平成27年1月から適用される主な税制の概要
◆所得税の最高税率引上げ
現行の最高税率は課税所得1,800万円超について40%だが、課税所得4,000万円超について45%の税率を設ける。
◆相続税の基礎控除引下げ、税率構造の見直し等
◎相続税の基礎控除引下げ……現行の「5,000万円+1,000万円×法定相続人数」を「3,000万円+600万円×法定相続人数」に引き下げる。
◎税率構造の見直し……税率構造を現行の6段階から8段階とし、最高税率を現行の50%(各法定相続人の法定相続分相当額3億円長の部分)から55%(同6億円超の部分)に引き上げる。
◎未成年者控除・障害者控除の引上げ……未成年者控除は20歳までの1年につき現行6万円を10万円に引き上げる。
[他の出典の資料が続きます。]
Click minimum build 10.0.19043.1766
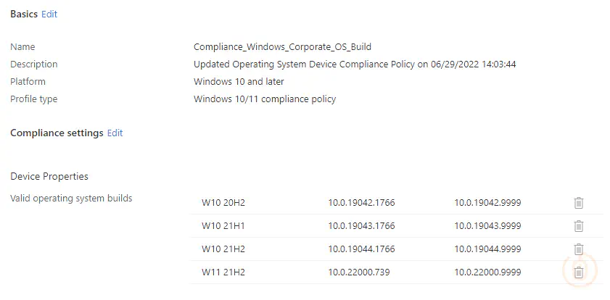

障害者控除は85歳までの1年につき原稿6万円(特別障害者は12万円)を10万円(特別障害者は20万円)に引き上げる。
◆小規模宅地等の特例の拡充
◎居住用宅地の適用対象面積の拡大……現行240㎡を330㎡までの部分に拡大する。
◎居住用宅地と事業用宅地を併用する場合の限度面積の拡大……現行は限定的に併用が認められている居住用宅地と事業用宅地について、それぞれの限度面積(居住用は330㎡、事業用は400㎡)まで適用を拡大する(貸付用を除く)。
◆相続財産を譲渡した場合の取得費加算特例の見直し
相続した土地等を相続後3年以内に譲渡した場合、現行は相続した全ての土地等に対応する相続税額を取得費に加算することができる特例について、譲渡した土地等に対応する相続税相当額のみが取得費に加算される。
◆贈与税の税率構造の見直し
税率構造を現行の6段階から8段階とし、最高税率を相続税と合わせて現行の50%(1,000万円超の部分から)55%(3,000万円超の部分)に引き上げる。また、20歳以上の子や孫等が直系尊属からの贈与により財産を取得した場合の贈与税は、一般税率ではなく、税率を緩和した「特例税率」を適用して算出する。
◆相続時精算課税制度の対象者の拡大
贈与者の年齢要件を現行の65歳以上から60歳以上に引下げ、受贈者の対象に20歳以上の孫を加える。
◆事業承継税制の見直し
事業承継税制の使い勝手をよくするために主に以下のような要件緩和等が実施される。
◎親族外承継の対象化……親族に限らず適任者を後継者にできるように、親族外承継も適用対象とする。
◎雇用8割維持要件が緩和……原稿の「5年間毎年」維持から「5年間平均」で雇用の8割以上を維持に緩和する。
◎贈与時の役員退任要件の緩和……現行は贈与時に先代経営者の役員退任が要件だが、代表者の退任を要件とする(有給役員として残留可)。
◆NISA口座の開設に係る見直し
NISA口座を開設する金融機関の変更は現行、最長4年間できないが、1年毎に金融機関の変更ができるようになる。変更する場合は、変更する年の前年10月1日から変更する年の9月30日までに金融機関へ届出書などを提出する(27年分は27年1月~9月まで)。
◆国外財調書の違反行為に対する罰則
国外財産調書(居住者が、その年の12月31日において5千万円を超える国外財産を保有している場合、必要事項を記載した国外財産調書を翌年の3月15日までに提出)について、27年以後の提出から違反行為(偽りの記載や正当な理由がなく提出しなかった場合)に対して1年以下の懲役又は50万円以下の罰金が処される。